We have collectively paved a path for precision medicine in psychiatry by establishing the team science framework to show to the field how this can be done collectively, by creating an immensely valuable harmonized approach to studying the neuropsychiatric symptoms in patients with rare diseases.
I hope your collective efforts continue to improve our understanding of rare genetic neuropsychiatric disorders. The fine-grained clinical information you have collected and providing this data as a resource will greatly help guide targeted therapeutic strategies, as well as provide better insights into underlying disease-causing mechanisms.
With that, I take off now. I hope to see you in the future, if possible in person. Thank you.

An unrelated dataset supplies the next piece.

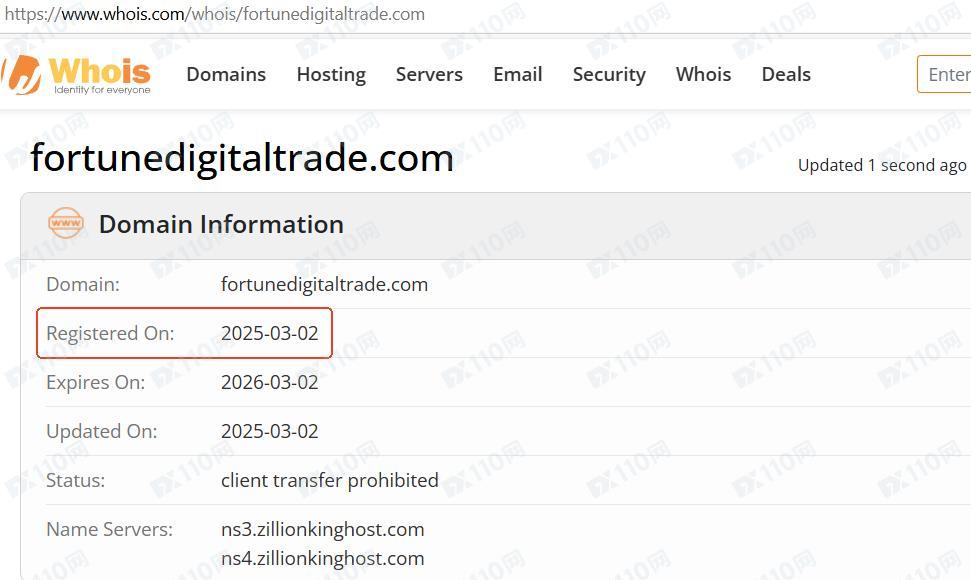The width and height of the screenshot is (971, 580).
Task: Click the Updated On date value
Action: 269,431
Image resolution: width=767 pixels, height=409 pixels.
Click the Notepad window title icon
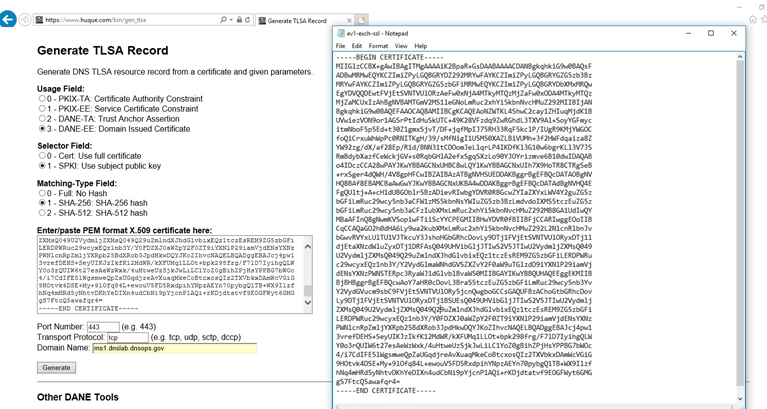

JONATHAN PEVSNER: Good morning. I am Jonathan Pevsner. I welcome everyone to this Genes to Mental Health Network meeting, and I'd like to begin by discussing the genomics priorities of the NIMH and say that the work of this network closely matches these priorities. These include the discovery of common variation underlying mental illness, as well as the discovery and characterization of rare genetic variation, characterizing genetic and phenotypic variation across diverse human populations, and defining the genetic architecture of mental illness. More broadly, I think that the understanding of the relationship between genotype and phenotype is fundamental. Some of the largescale genomics project, in addition to G2MH, include the Psychiatric Genomics Consortium, PsychENCODE, and more recently, the Ancestral Populations Network.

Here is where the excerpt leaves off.